Exosomes from irradiated cells activate the AKT-pathway to induce migration. (a) Exemplary wound healing of BHY-GFP cells after treatment with 5 µM of the AKT-inhibitor Afuresertib or DMSO, in combination with exosomes isolated from irradiated (EXO 6 Gy) and from non-irradiated cells (EXO 0 Gy).
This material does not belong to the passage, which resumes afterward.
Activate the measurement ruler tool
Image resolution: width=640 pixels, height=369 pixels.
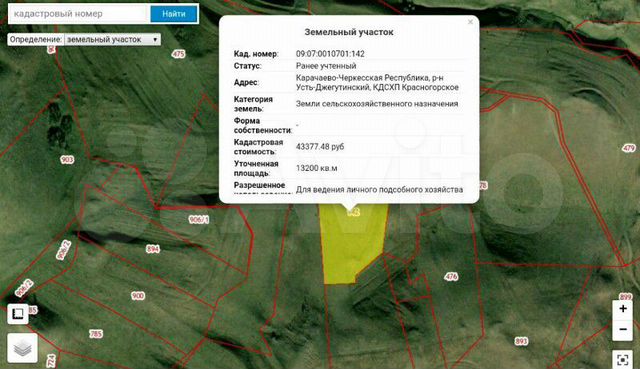(x=18, y=313)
The pictures were taken 24 hours after migration start (scale bar: 500 µm). (b) Quantification of wound healing capacity with the Image Colour Analyser 24 hours [n = 3; ±SD; two-sided, paired t-test; p-value < 0.05].

Figure 6

Exosomes from head and neck cancer cells transfer proteins to recipient cells and have a modified protein composition after ionizing radiation. (a) Exosomal proteins (EXO-CFSE) of BHY cells and PBS (PBS-CFSE) as negative control were stained with CFSE and subsequently transferred onto recipient BHY cells. The protein uptake was monitored after 24 hours of exposure (scale bar: 25 µm). Protein analysis of exosomes isolated 24 hours after 6 Gy irradiation of the head and neck cancer cell line BHY revealed (b) 39 upregulated and (c) 36 downregulated proteins [n = 3; FDR-adjusted p-value (q-value), ≥2 unique peptides, fold-change between ≤0.7 and ≥1.3; q-value < 0.05.